Gazette de Liége

Une fois n’est pas coutume, c’est un ministre wallon, en la personne d’André Antoine (CDH), qui avait investi la Violette ce mardi afin d’y faire le point sur l’important dossier du tram à Liège. Outre le ministre wallon des Transports et la Société régionale wallonne des Transports (SRWT) qui a piloté le dossier, l’ensemble des forces vives liégeoises étaient représentées à cette occasion.

C’est le bourgmestre de Liège, Willy Demeyer (PS), qui le premier a pris la parole, insistant encore sur "la nécessité de réinstaurer un réseau de transport en commun structurant, un des trois facteurs qui permettent le développement d’une métropole urbaine digne de ce nom". Partageant ce dessein, André Antoine s’est tout d’abord félicité du "succès rencontré par les transports en commun wallons", citant le chiffre de 243 millions de voyageurs transportés en 2008 dont la moitié par le TEC Liège-Verviers, et il a affiché sa "priorité absolue" à ces derniers et à ce qui est appelé la mobilité douce.

"Le retour du tram à Liège, c’est un choix politique fort et c’est une chance historique pour l’agglomération liégeoise", a poursuivi le ministre. Il est ensuite revenu sur le financement de ce qu’il qualifie de "grand projet mobilisateur" qui doit faire l’objet d’un partenariat public-privé.

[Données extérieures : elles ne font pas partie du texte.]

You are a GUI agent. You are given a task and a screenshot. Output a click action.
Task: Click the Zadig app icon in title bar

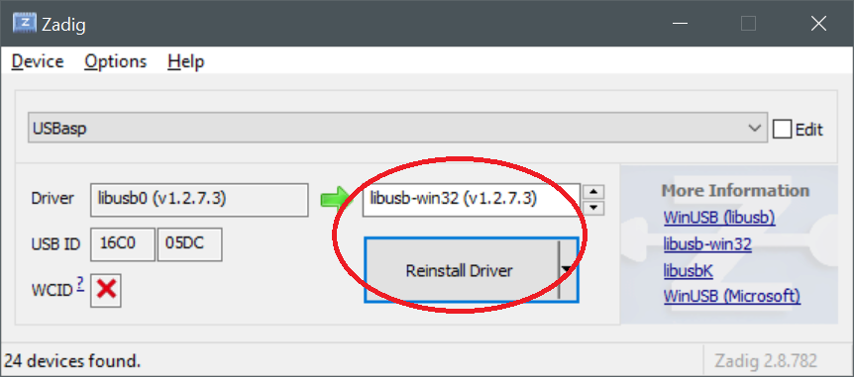tap(25, 24)
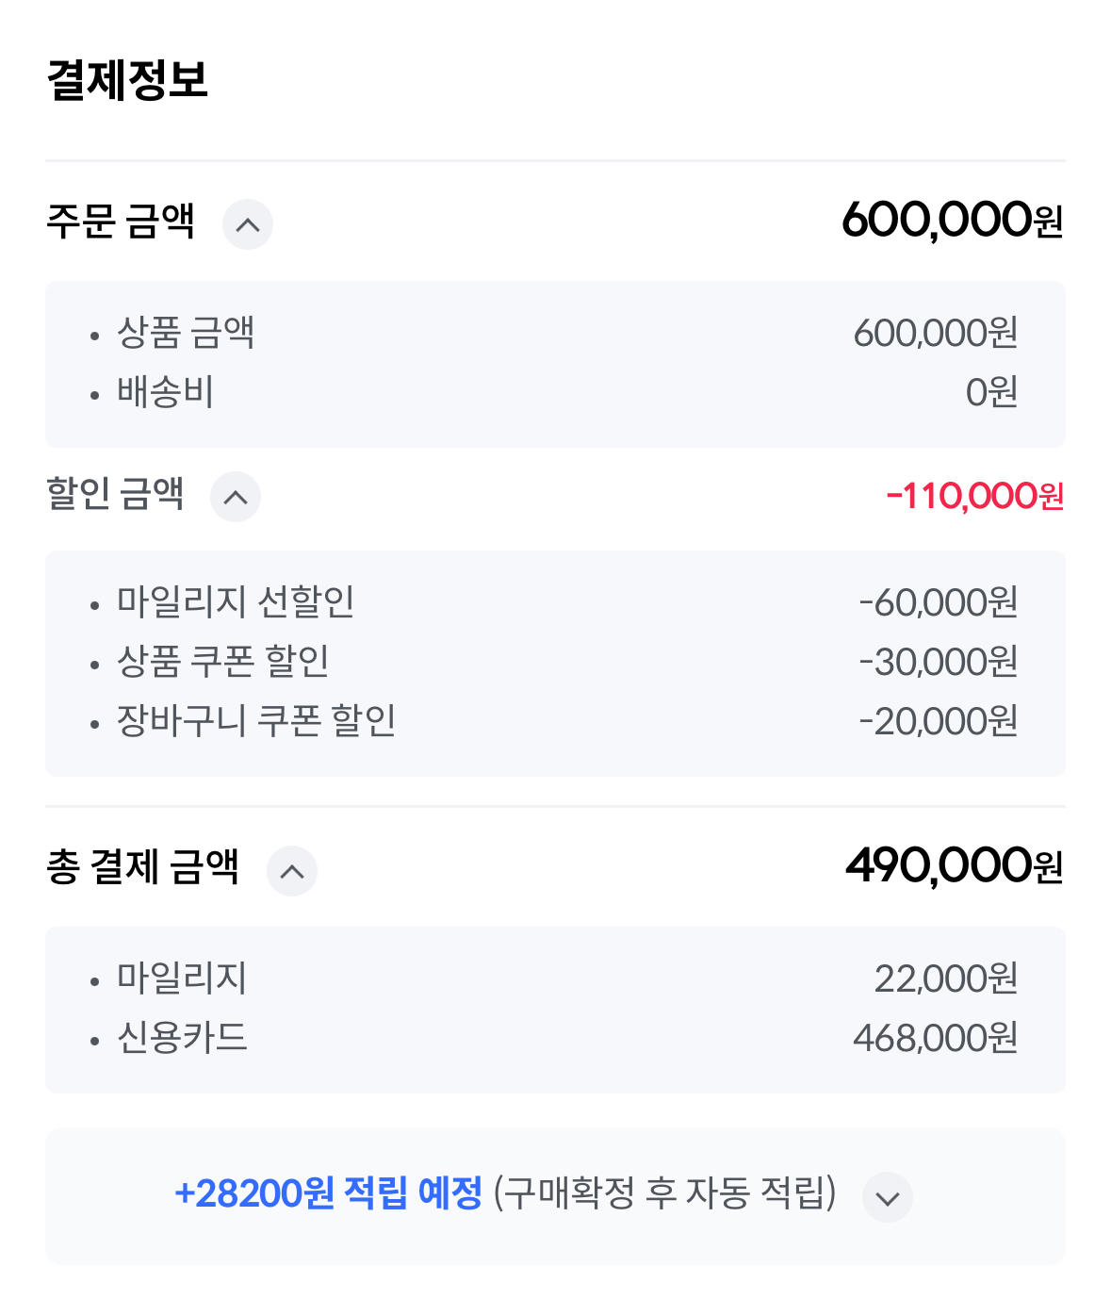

C’est ensuite au nouvel administrateur général de la SRWT, Jean-Marc Vandenbroucke, qu’il est revenu de détailler les lignes de force de ce qui est qualifié de "plan global, intégré et phasé". Un plan global car il se situe au niveau de l’agglomération liégeoise, son élément fondateur étant le Plan urbain de mobilité (PUM), document d’analyse mais aussi de prospective. "Le PUM conclut que sans planification globale, il y aura une asphyxie des déplacements", a rappelé Jean-Marc Vandenbroucke.

Plan intégré aussi car il s’efforce d’intégrer les différents modes de déplacement alternatifs que sont, outre le tram, le train léger (de type RER), le bus, le vélo, sans oublier la création de "poches d’absorption" de la circulation automobile que constituent les parkings relais. "Ce vaste réseau global de mobilité douce, c’est la situation idéale vers laquelle il faut tendre", a souligné le "patron" de la SRWT.

Destiné à remplacer la voiture et non le bus, dont le réseau va être restructuré, le tram est considéré comme le "moteur" de ce plan global et intégré qui se veut aussi phasé. La première phase de celui-ci doit consister en la réalisation d’une première ligne de tram sur l’axe Herstal-Seraing, un axe qui selon l’étude de la SRWT se révèle très fréquenté. Longue de 17,5 km, cette ligne comptera 25 arrêts, dont sept points identifiés d’intermodalité forte avec les bus, et permettra de relier des pôles majeurs comme la place Saint-Lambert ou encore la nouvelle gare TGV des Guillemins.

Budget : 500 millions d’euros

En ce qui concerne le passage du tram dans ce secteur, soit par la rue des Guillemins ou par la rue Paradis, la question que l’on sait épineuse n’a pas encore été tranchée. Autre incertitude au sujet de la question essentielle du tracé du futur tram liégeois : le passage ou non par la rue Féronstrée, laquelle ferait dès lors l’objet d’une mise en piétonnier. Dans un cas comme dans l’autre, des études doivent encore être menées par les autorités régionales et communales qui promettent en tout cas "une vaste concertation" sur le sujet.

Visant à anticiper le futur développement urbain, la réalisation d’une deuxième ligne de tram est aussi envisagée, le tracé privilégié étant celui d’un axe reliant le plateau d’Ans à Chênée voire à Vaux-sous-Chèvremont. Pas de tram prévu donc sur la Nationale 3 reliant Ans et Fléron, et ce pour des raisons topographiques dit-on du côté de la SRWT, mais bien un renforcement de la desserte en bus.

Les estimations budgétaires pour la première phase s’élèvent à 500 millions d’euros tandis qu’on parle de 300 à 700 millions d’euros en ce qui concerne la deuxième phase. Après un délai de six ans nécessaire à des études plus fines, à l’obtention des autorisations et à la réalisation des lignes, le retour du tram à Liège est prévu à l’horizon 2015.